Exercise training recommendations for patients with diabetes mellitus.
| Type of exercise | Intensity | Duration | Frequency |
|---|---|---|---|
| Aerobic | Moderate to vigorous | At least 150 min/week at moderate to vigorous. For adults able to run steadily at 9.7 km/h for 25 min, 75 min/week | 3–7 days/week, with no more than 2 consecutive days without exercise |
| Resistance | Moderate (15 repetitions) to vigorous (6–8 repetitions) | At least 8–10 exercises with completion of 1–3 sets of 10–15 repetitions to near fatigue per set | A minimum of 2, but preferably 3 nonconsecutive days/week |
| Flexibility | Stretch to the point of slight discomfort | Hold static or do dynamic stretch for 10–30 s; 2–4 repetitions of each exercise | A minimum 3 days/week |
Note: Table adapted.68
There are several possible ways to assess exercise intensity in order to better prescribe an exercise protocol.80 With regard to aerobic exercise, the most used methods to estimate the relative intensity of exercise is the heart rate reserve (%HRR) or oxygen uptake reserve (%VO2R), maximum heart rate (%HRmax), maximum oxygen uptake (%VO2max), and rating of perceived exertion (RPE).
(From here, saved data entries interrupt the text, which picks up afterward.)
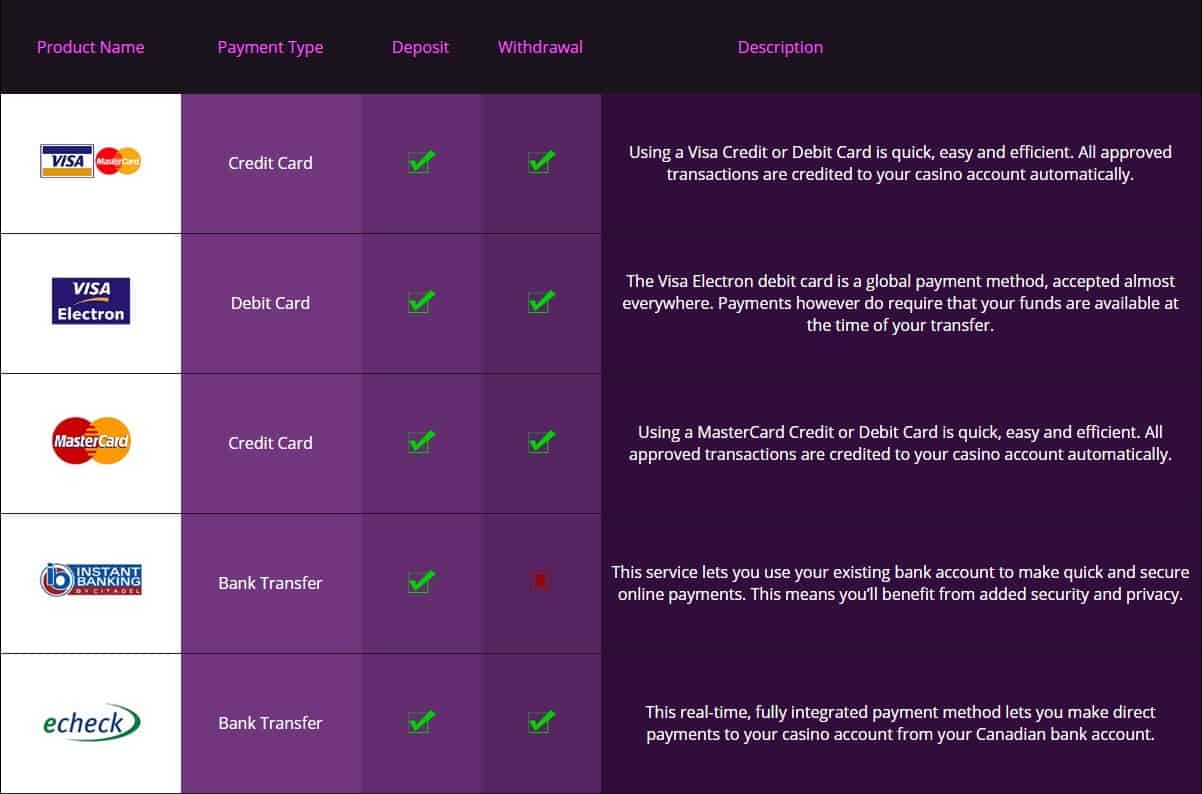Image resolution: width=1202 pixels, height=794 pixels.
Task: Select the echeck logo
Action: tap(91, 721)
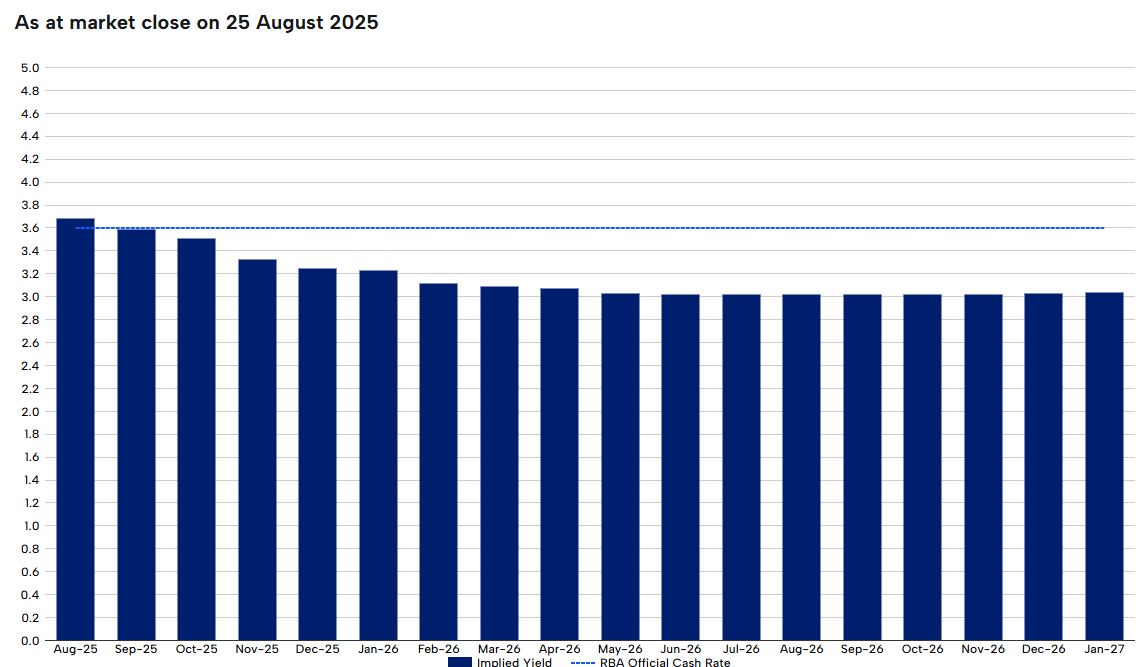Select the Sep-25 bar in chart
The image size is (1147, 667).
pyautogui.click(x=136, y=435)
Regarding the resistance exercise, the main parameter used to determine the intensity is one-repetition maximum (%1-RM). Table 2 shows the classification of exercise intensity commonly used in practice using these parameters.
Table 2.
Classification of the relative intensity of aerobic and resistance exercises.
|
Aerobic |
Resistance exercise |
||||
|---|---|---|---|---|---|
| Intensity | %HRR or VO2R | %HRmax | %VO2max | RPE | %1-RM |
| Low | 30–39 | 57–63 | 37–45 | 9–11 | 30–49 |
| Moderate | 40–59 | 64–76 | 46–63 | 12–13 | 50–69 |
| High | 60–89 | 64–90 | 77–95 | 14–17 | 70–84 |
Note: Table adapted.67
HRR: heart rate reserve; VO2R: oxygen uptake reserve; HRmax: maximum heart rate; RPE: rating of perceived exertion; VO2max: maximum oxygen uptake; 1-RM: one-repetition maximum.
Table 3.
Benefits of physical training on health parameters in diabetic patients.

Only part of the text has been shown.